In this same preface, too, Hugo justifies innovations in language, very necessary for an art whose new won freedom was to let it explore so much that was unknown. When the body changes, he asks, would you keep the coat the same? Triumphantly appealing to history, he points out that 'the language of Montaigne is no longer that of Rabelais, the language of Pascal is no longer that of Montaigne, and the language of Montesquieu is no longer that of Pascal.' He is justifying there the coloured prose of Chateaubriand, the opulent vocabulary of Gautier, and his own infinitely various effects in prose and verse.
Victor Hugo on Scott.
He was, until Sainte-Beuve took the work from his hands, at once the leader and the defender of Romanticism. And, critic and artist, severally and in the combination that we have grown accustomed to expect in fulfilment of both these functions, his was too sovereign a mind to adopt or borrow anything from another writer without knowing very clearly what he intended to do with it. Writing of Quentin Durward, he said: 'Après le roman pittoresque mais prosaïque de Walter Scott il restera un autre roman à créer, plus beau et plus complet encore selon nous. C'est le roman, à la fois drame et épopée, pittoresque mais poètique, réel mais idéal, vrai mais grand, qui enchâssera Walter Scott dans Homère.' That romance is Victor Hugo's own. His tremendous books are conceived in the manner of an epic poet rather than of a novelist or a romancer. The relations of his characters are not solely concerned with themselves but with some large principle that animates the book in which they live. If he is without Norns or Fates, if he sets his characters against a background other than that of Destiny, he substitutes the power of the law or the power of the sea, and illumines with a story not only the actors who take part in it, but also the spirit of the Gothic or the spirit of revolution.

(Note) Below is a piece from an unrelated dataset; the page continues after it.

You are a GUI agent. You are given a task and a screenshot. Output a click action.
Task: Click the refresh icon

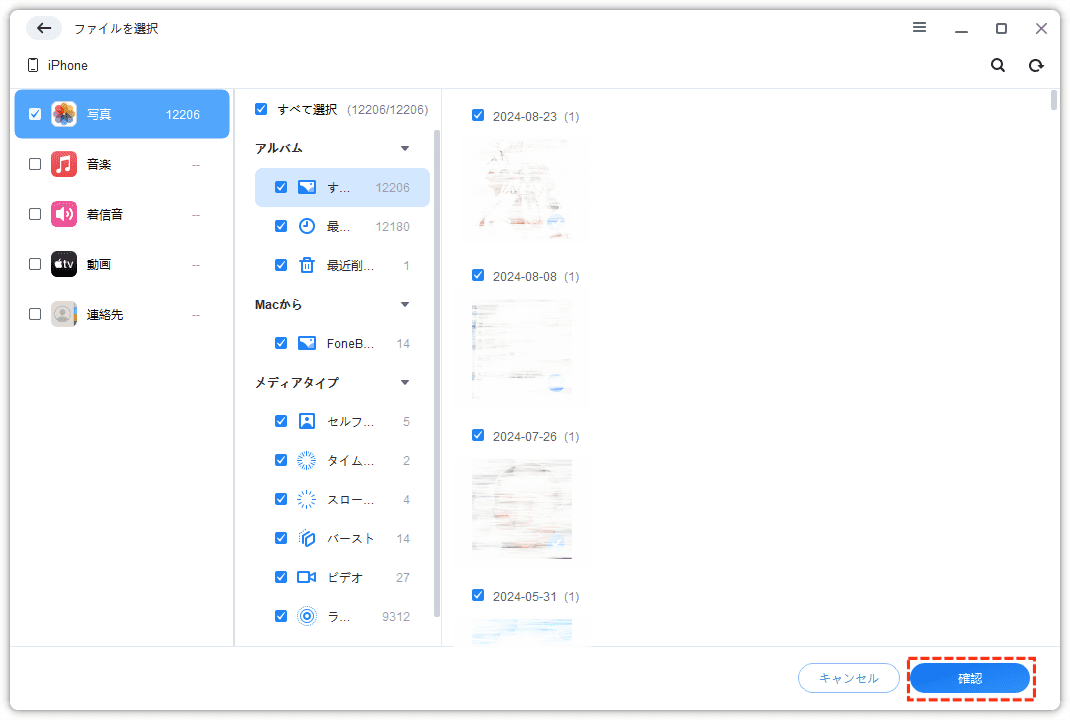(x=1036, y=65)
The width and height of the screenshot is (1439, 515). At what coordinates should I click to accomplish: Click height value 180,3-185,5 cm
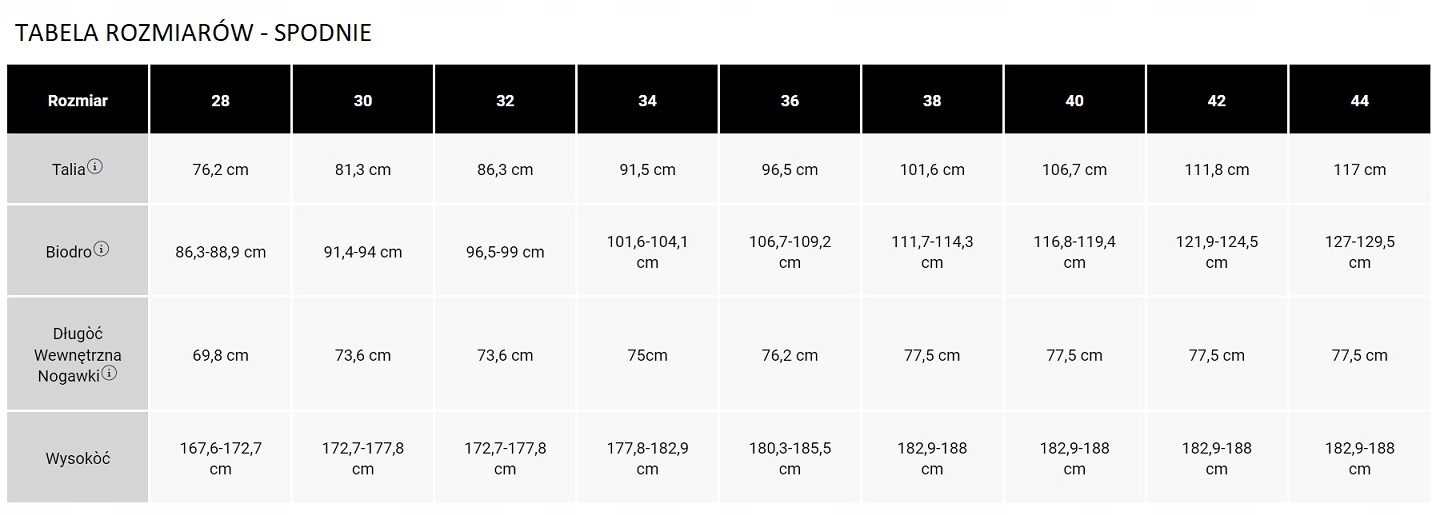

The Waverley Novels and Hugo's romances.
To turn from the Waverley Novels to the romances of Hugo, is like stepping from the open air into a vast amphitheatre whose enclosed immensity is more overwhelming than the clear sky. Scott writes, on a plain human level, tales that we can readily believe, chronicles that are like private documents, or memoirs such as might have been written by the ancestors of our own families. Hugo does not tell his tale from the point of view of its actors, but puts them before us in a setting far larger than the one they saw. Their petty adventures are but threads chosen arbitrarily from a far more intricate design, and they themselves but illustrations of some greater motion than any to which in their own right they could aspire. There are hundreds of them, and with our narrow powers of interest and attention we fasten on one or two, like children choosing colours on a race-course, and follow them to the end, while Hugo, with his godlike eye, sees them all as threads in his pattern, poor, small lives, twisted in accordance with a design beyond their comprehension. In Scott's open air we can live and breathe and be content, and stand firmly with our feet upon the ground. In Hugo's amphitheatre we see an ordered spectacle of life and death, and are, as it were, present at the shapings of the ends of man.
ALEXANDRE DUMAS
Dumas on Scott.
There is a much less terrible pleasure to be had from the works of Dumas. Behind all Hugo's books is the solemnity, behind Dumas' the joy of living, the joie de vivre—the French phrase, although identical, seems better to express it. To compare Hugo's with Dumas' criticism of the Scott novel is to see very clearly the difference in weight and depth between the two men. Hugo sees in Scott the promise of another and a greater kind of romance. Dumas sees only that it is possible to improve on Scott's technique. He notices that Scott spends half a volume or so in describing his characters before setting them in action, and in his gay way justifies him by saying: 'Il n'y a pas de feu sans fumée, il n'y a pas de soleil sans ombre. L'ennui, c'est l'ombre; l'ennui c'est la fumée.' Sacrifice fifty pages of ennui to the gods, and then away with your story. Dumas decides to improve on this, to set his characters moving, and to pour his libations of ennui on the way. 'Commencer par l'intérêt, au lieu de commencer par l'ennui; commencer par l'action, au lieu de commencer par la préparation; parler des personnages après les avoir fait paraître, au lieu de les faire paraître après avoir parlé d'eux.' This is not very sublime, after the suggestion that Hugo won from the same subject; but it produced 'Les Trois Mousquetaires.' D'Artagnan is in a hubbub on the first page, and the ennui of description is given us so sparsely that, watching for it chapter by chapter, we almost consider ourselves swindled when we reach the last and are still without it. 'The purpose of this tale is not to describe interiors,' Dumas petulantly ejaculates when tired of talking about Cornelius' room in La Tulipe Noire. No; certainly not; neither of rooms nor of men. Damn psychology, and hey for full-blooded adventure. Dumas took a free stage for his duels and headlong rides and gallant adventures and ingenious stratagems. His men moved too fast not to feel themselves encumbered in a furnished room; there was little point in describing a landscape for them, since, before it was done, they were several leagues off in another; too intricate furniture in their own heads would have cost them hesitancies, unguarded stabs, and possible falls from a galloping horse.